Thursday, June 5, 2014

The Interpreter and His Dream






Some years ago when I visited Japan on business, I met an Englishman who worked at an import company as an interpreter. At first glance, he impressed me as someone who could have procured a very lucrative income in Hollywood playing the part of a henchman or mad scientist. But in spite of his somewhat intimidating countenance, he was actually a likeable and charming fellow whose personality was uncannily like that of John Steed from the Avengers, a television show that was popular in the 60s.

In the traditional sense he was what one might call a 'gentleman', with his Savile Row sense of fashion and an impeccable command of the English language. But there was one problem. He didn't have the kind of money that a gentleman normally has, which is to say, a pot full (at least as far as I could tell). If he did, he most likely would not have been working in a cramped and dingy office, unless he is the sort of person who somehow finds virtue or merit in testing his resolve to do so. In any case, while sipping suds at an ex-pat watering hole one evening with the interpreter, some interesting things were revealed. The gentleman, whom I will now refer to as the fashion fascist, due to his fondness for expensive designer suits and shoes, as alluded to previously, mentioned that before he came to Japan, he had been experiencing a so-called "re-occurring dream". In the dream, he said that he was a Japanese soldier on a South Pacific island during the Second World War.
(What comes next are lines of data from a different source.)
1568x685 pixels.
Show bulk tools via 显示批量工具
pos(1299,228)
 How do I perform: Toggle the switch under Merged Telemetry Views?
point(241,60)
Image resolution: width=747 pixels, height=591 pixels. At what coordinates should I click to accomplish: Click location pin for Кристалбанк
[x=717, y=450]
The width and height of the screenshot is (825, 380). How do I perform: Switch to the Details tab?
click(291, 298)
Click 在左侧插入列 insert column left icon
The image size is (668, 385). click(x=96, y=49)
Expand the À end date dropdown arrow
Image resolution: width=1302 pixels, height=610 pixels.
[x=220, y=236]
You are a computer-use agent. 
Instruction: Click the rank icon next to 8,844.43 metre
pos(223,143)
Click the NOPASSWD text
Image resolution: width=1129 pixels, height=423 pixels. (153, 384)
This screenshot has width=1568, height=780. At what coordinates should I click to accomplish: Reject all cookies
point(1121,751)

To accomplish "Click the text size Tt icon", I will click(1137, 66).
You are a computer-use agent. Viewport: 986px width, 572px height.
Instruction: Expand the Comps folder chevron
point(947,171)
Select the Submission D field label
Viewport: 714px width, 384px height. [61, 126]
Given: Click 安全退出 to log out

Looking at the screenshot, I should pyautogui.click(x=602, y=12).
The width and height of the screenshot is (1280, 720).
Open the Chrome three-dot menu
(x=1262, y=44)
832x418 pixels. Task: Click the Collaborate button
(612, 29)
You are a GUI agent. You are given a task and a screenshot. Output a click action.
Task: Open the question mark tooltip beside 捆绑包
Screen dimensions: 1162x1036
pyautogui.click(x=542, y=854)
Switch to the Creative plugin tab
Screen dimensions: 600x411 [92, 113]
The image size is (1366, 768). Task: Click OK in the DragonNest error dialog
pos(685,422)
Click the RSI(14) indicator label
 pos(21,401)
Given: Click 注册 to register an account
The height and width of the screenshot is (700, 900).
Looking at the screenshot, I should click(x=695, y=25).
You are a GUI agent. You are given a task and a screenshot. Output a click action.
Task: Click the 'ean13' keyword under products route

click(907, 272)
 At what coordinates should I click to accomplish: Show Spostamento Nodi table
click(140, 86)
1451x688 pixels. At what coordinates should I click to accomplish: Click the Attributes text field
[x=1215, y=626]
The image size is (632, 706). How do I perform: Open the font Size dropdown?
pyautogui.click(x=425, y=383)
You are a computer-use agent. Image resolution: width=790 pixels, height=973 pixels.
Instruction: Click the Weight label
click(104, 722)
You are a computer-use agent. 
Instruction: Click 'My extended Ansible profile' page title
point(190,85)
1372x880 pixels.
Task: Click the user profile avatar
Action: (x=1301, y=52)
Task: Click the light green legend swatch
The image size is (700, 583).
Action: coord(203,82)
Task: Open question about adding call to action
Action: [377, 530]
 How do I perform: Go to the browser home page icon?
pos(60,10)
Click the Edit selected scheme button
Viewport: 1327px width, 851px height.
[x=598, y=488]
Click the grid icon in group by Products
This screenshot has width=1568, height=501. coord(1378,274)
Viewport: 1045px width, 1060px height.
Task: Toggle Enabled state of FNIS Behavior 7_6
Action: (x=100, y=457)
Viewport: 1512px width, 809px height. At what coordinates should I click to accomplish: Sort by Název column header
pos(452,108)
He described how U.S. soldiers had landed on the island and were successfully advancing. The fashion fascist continued to say that the American G.I.s eventually overtook the Japanese positions and that a G.I. bayoneted him and he died or rather the dream ended at that point (that's not a pun). That's when I interrupted his story and mentioned that perhaps he had too much of an interest in war movies. He assured me that he did not. Still, there was some doubt. He said that for many years the disturbing chimera would visit him while he slept, but when he came to Japan he no longer experienced the re-occurring nightmare. I asked him if he was able to get a good look at the G.I. who had stuck him with the bayonet and he said, no. Then I said that maybe the soldier who had bayoneted him was perhaps myself and that by some act of karma, if you will, we had to meet each other to completely expunge any residual details, possibly still lurking, of that horrific nightmare that he had repeatedly experienced.

At that moment it suddenly occurred to me that I had missed my true calling and then I wondered how on Earth I could not have noticed how perceptive I was about these sorts of things before. As I stood at the bar, I imagined myself sitting in a burnished saddle leather chair in a richly paneled office with certificates and degrees dangling on the walls. But alas, the pleasant daydream turned to regret as I saw myself jumping out the window to escape the endless stream of disturbing dreams and schemes as related to me by my patients who seemed to have little self control with their apparent need to reveal their innermost secrets and distorted fantasies, even though it was my job to lend a supportive ear and to be paid handsomely to do so.


As for the fashion fascist, the last I heard, he had quit his job and joined the Foreign Legion.